• Sarah O'Kelley

Drink More Australian Wine!

Updated: Oct 25




Just a few weeks ago, we were lucky enough to have Master Sommelier and Australian wine importer Jonathan Ross pay us a visit at Edmund’s Oast Exchange and guest teach our Australian Somm School. In my five years of teaching Somm School I have always started this particular class with the disclaimer that I feel like the American market is missing out on a lot of great Australian wine as it’s just so far away, and there are not that many importers willing to devote a ton of resources to the category.
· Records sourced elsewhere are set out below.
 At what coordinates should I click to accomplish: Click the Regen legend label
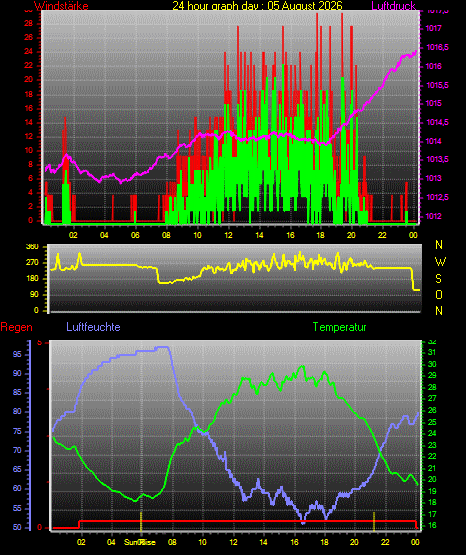coord(16,327)
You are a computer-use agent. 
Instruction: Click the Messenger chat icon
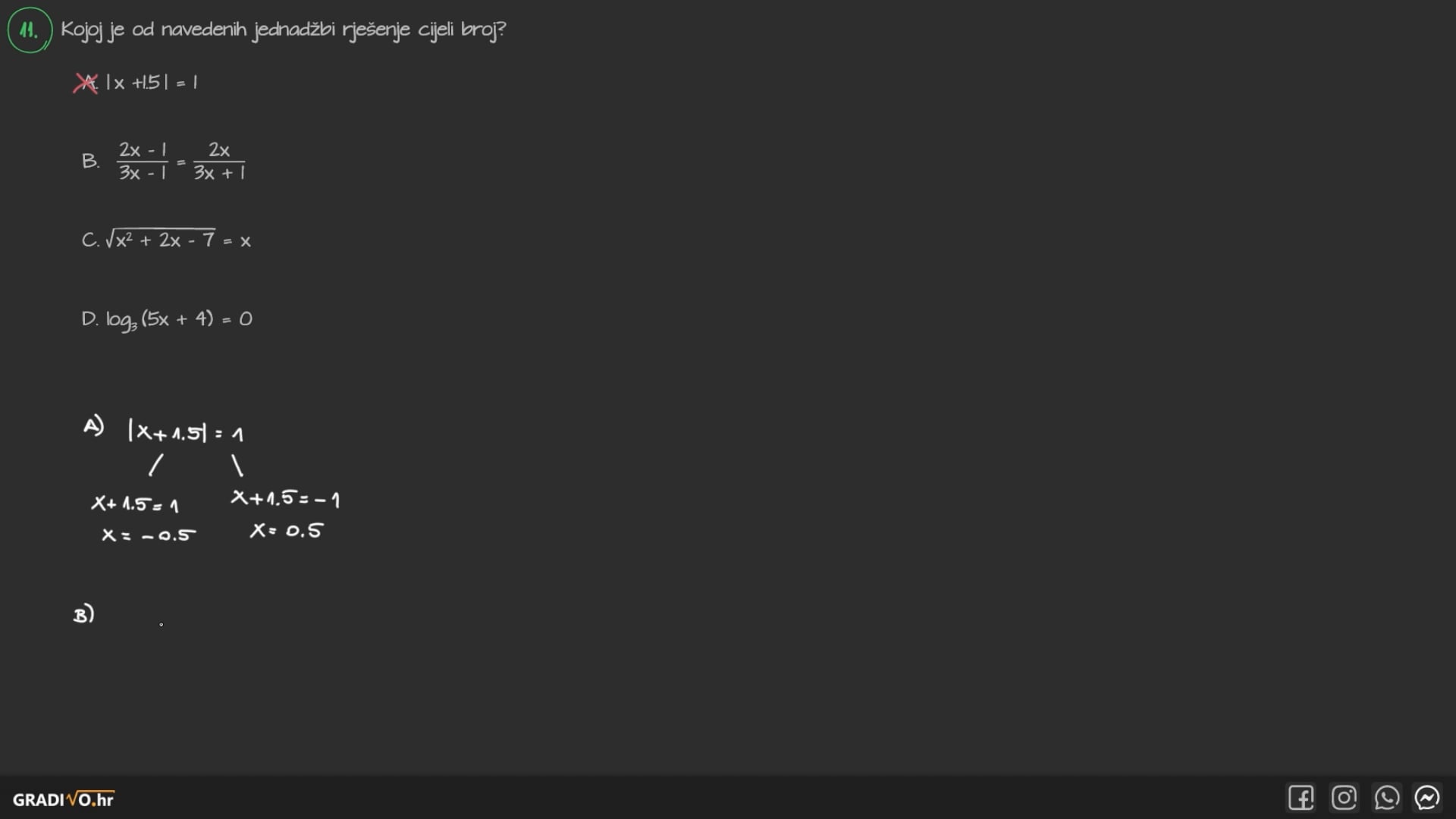click(1427, 798)
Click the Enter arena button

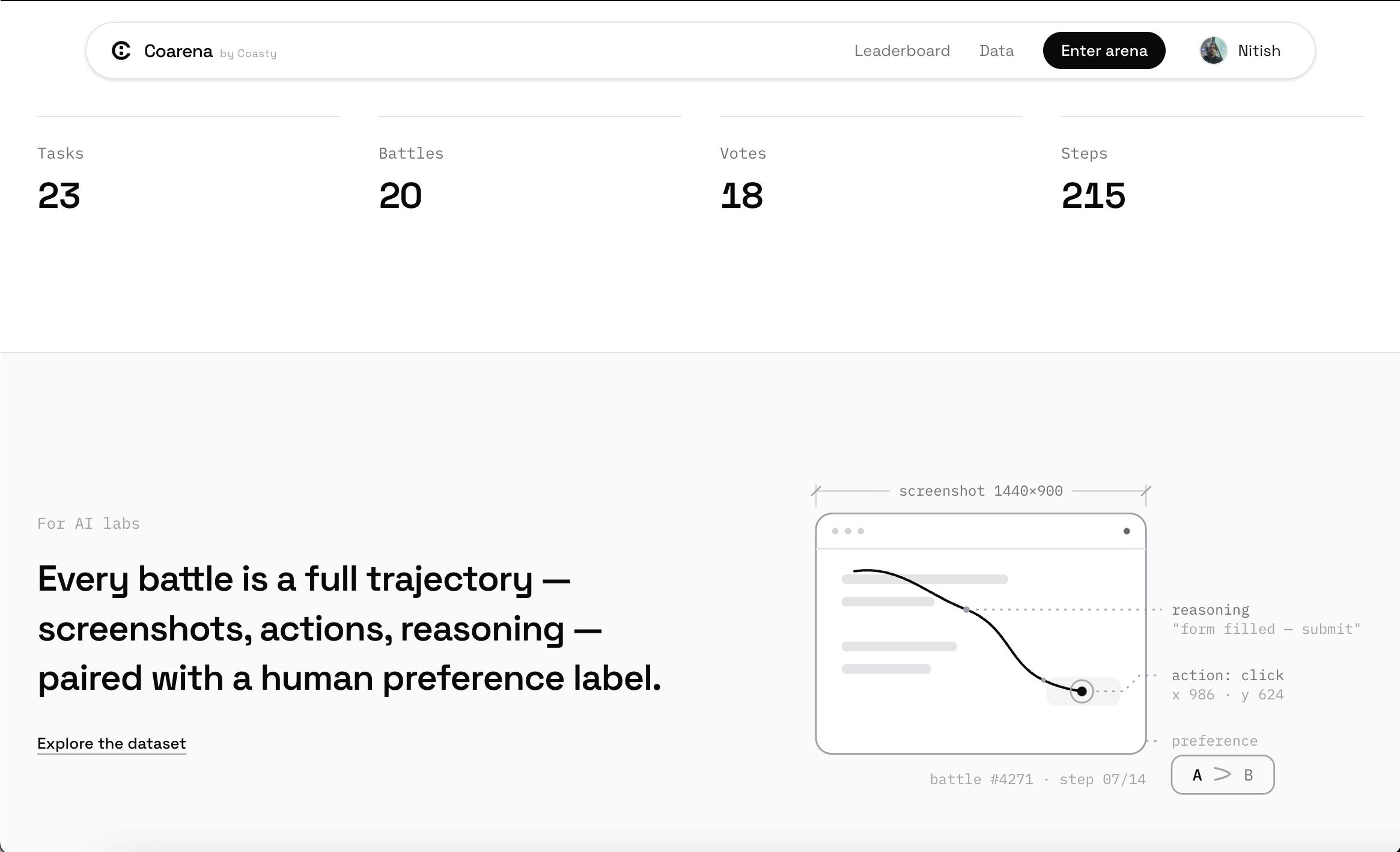1104,50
Don’t get me wrong I have counted my blessings every year that we receive allocations from cult producers like Ochota Barrels via Vine Street Imports, but quantities have always been notoriously tiny. And for such a huge country it just seemed like there had to be more young producers breaking down the silly stereotypes surrounding Australian wine (namely that it tended to be jammy, high in alcohol, and probably sporting a critter on the label)!
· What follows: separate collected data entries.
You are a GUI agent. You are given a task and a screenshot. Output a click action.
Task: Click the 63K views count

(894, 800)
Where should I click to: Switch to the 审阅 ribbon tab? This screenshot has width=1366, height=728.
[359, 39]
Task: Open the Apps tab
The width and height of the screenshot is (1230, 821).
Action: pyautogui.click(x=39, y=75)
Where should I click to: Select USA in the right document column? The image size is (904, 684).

So imagine my delight when Legend Imports arrived to the South Carolina market this past year. This is the passion project of two highly accomplished American sommeliers – Jonathan and his wife Jane Lopes. They spent years in top American restaurants before moving to Australia and achieving equal success there. They also realized the abundance of dynamic Australian wineries who had zero representation in the United States. Thus, their brainchild: Legend Imports. They have recently moved back to the states (Tennessee to be specific), and they are ready to show us what we have been missing – namely, fantastic, thoughtfully made Australian wines.


In our class with Jonathan we tasted everything from a Pet Nat (aka natural sparkler) from the Adelaide Hills to an elegant Pinot Noir from Victoria to a supremely unctuous Riesling from Tasmania. You can see the full lineup below, but let’s dig a bit deeper on that Riesling, which was my favorite out of an outstanding lineup (so you know it’s REALLY good).


I’ve written before about the difficulty of selling Riesling in general but then you throw in a lesser known region alongside the “R” word, and you’ve most likely got an uphill battle. So, here I am going full force on why you must experience this Tasmanian Riesling – I must be crazy!


Yes, while I truly loved all of Jonathan’s wines, the Riesling was the one that I reached for at the end of the day, tucking it in my bag to take home for Sunday dinner. The mouthfeel of that wine just had me craving a longer experience. And to be honest, in the past I’ve not loved many Australian Rieslings. Oftentimes, they boast boatloads of “petrol” (the funniest Riesling descriptor!) on both the nose and palate and have a ripping acidity without a ton of body.


The Stargazer Riesling is the antithesis of all these things. Well, I suppose it has a touch of petrol but really even that comes across as more minerality than true petrol, and alongside that minerality there’s tons of tropicality…think pineapple, lychee, and lemongrass, and there’s also a lovely, mouth coating body to this wine. All of this is quite astounding since it actually comes from the very cool climate region of Tasmania. If you have not brushed up on your Australian geography lately, there’s no judgment! Tasmania is an island that is 150 miles south of Victoria. Tasmania was in fact connected to mainland Australia but broke off about 12,000 years ago. Today, most wineries can be found in the far north or south. Stargazer is in the south, the Coal River subregion to be exact, just inland from the town of Hobart. There, Samantha Connew is a one woman show, a transplant from New Zealand, who caught the wine bug and worked around the world before making Coal River her home.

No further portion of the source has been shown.